| Aim |
Output the lines of the listing below verbatim, starting at the line that contains "Where should I" and continuing through the last line of the listing. Omit the pictures.

| Provided records |
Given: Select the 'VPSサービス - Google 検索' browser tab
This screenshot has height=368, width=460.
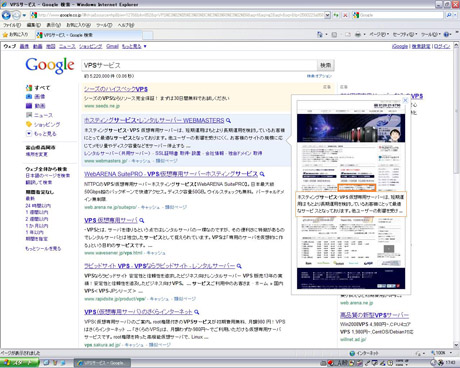Looking at the screenshot, I should (x=89, y=35).
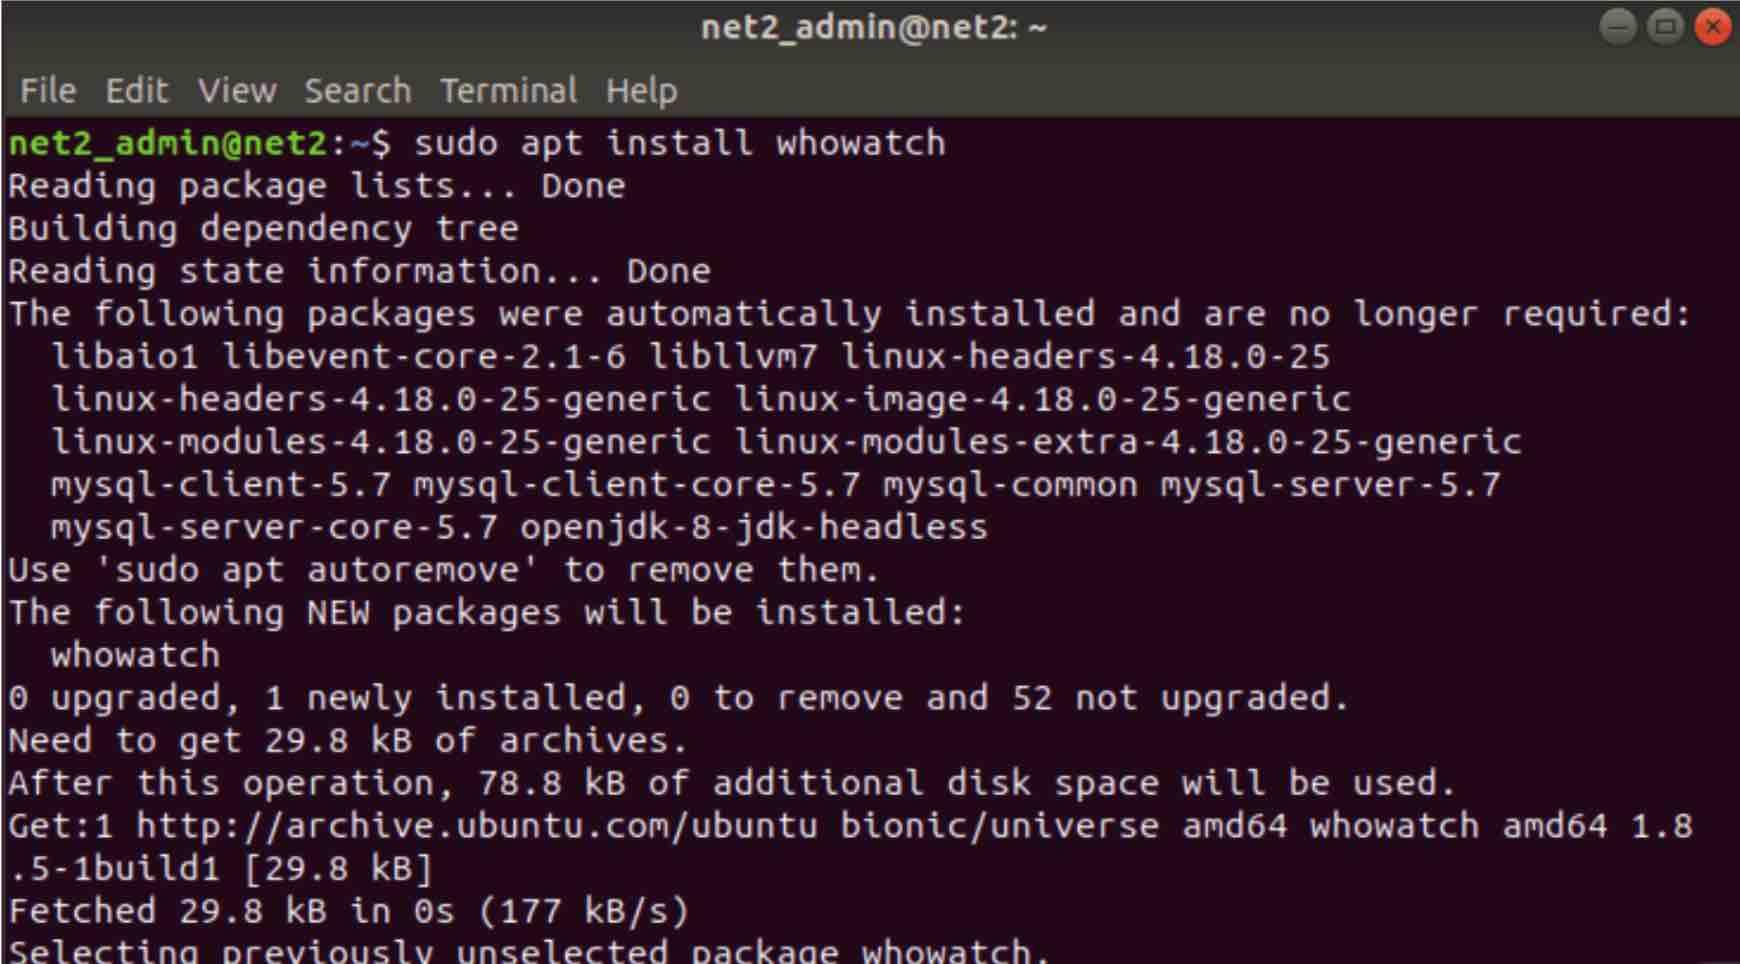Open the Help menu
Image resolution: width=1740 pixels, height=964 pixels.
coord(642,91)
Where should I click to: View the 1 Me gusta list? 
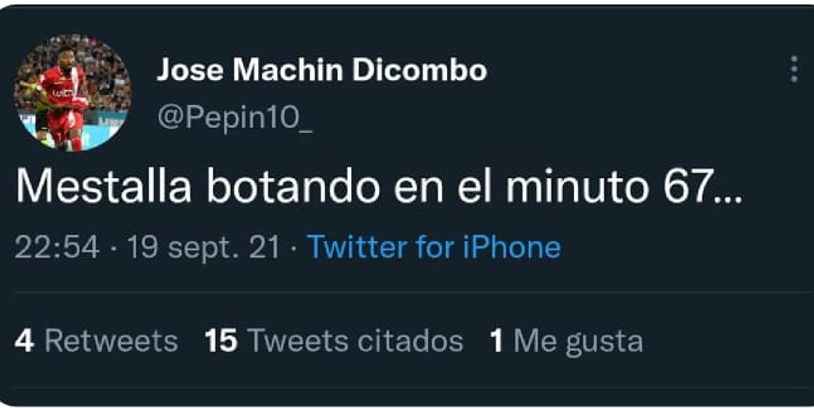pos(566,342)
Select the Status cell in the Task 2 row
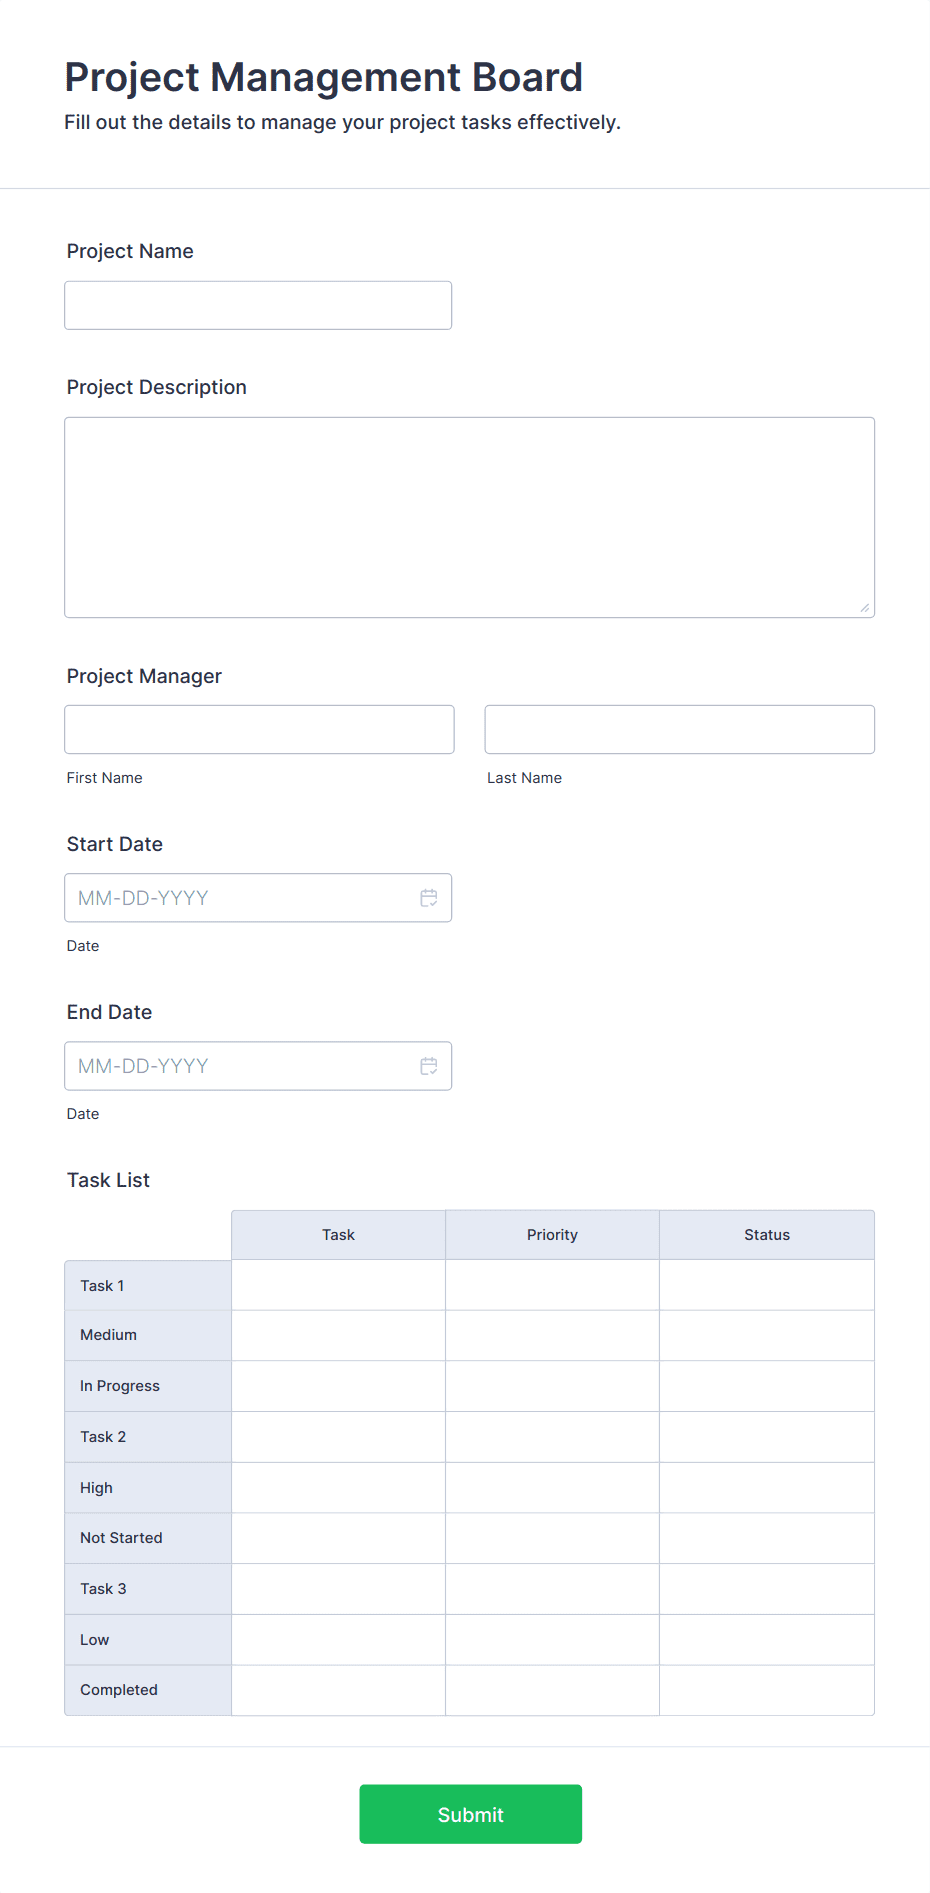The image size is (930, 1893). (x=766, y=1437)
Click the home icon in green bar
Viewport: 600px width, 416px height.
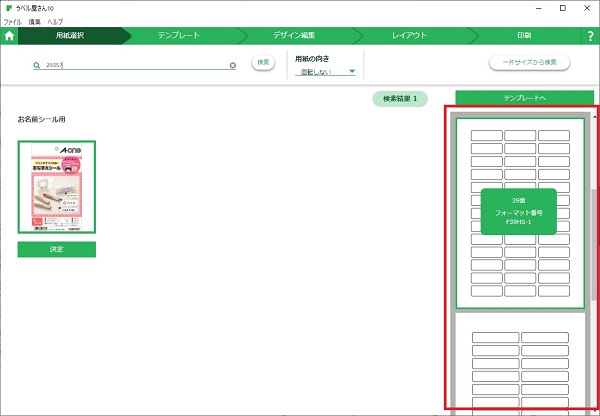[9, 36]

| Exercise response |
Where should I click to: View the 1 Me gusta list? 
pos(566,342)
Select the Status cell in the Task 2 row
The image size is (930, 1893). (x=766, y=1437)
Click the home icon in green bar
Viewport: 600px width, 416px height.
[9, 36]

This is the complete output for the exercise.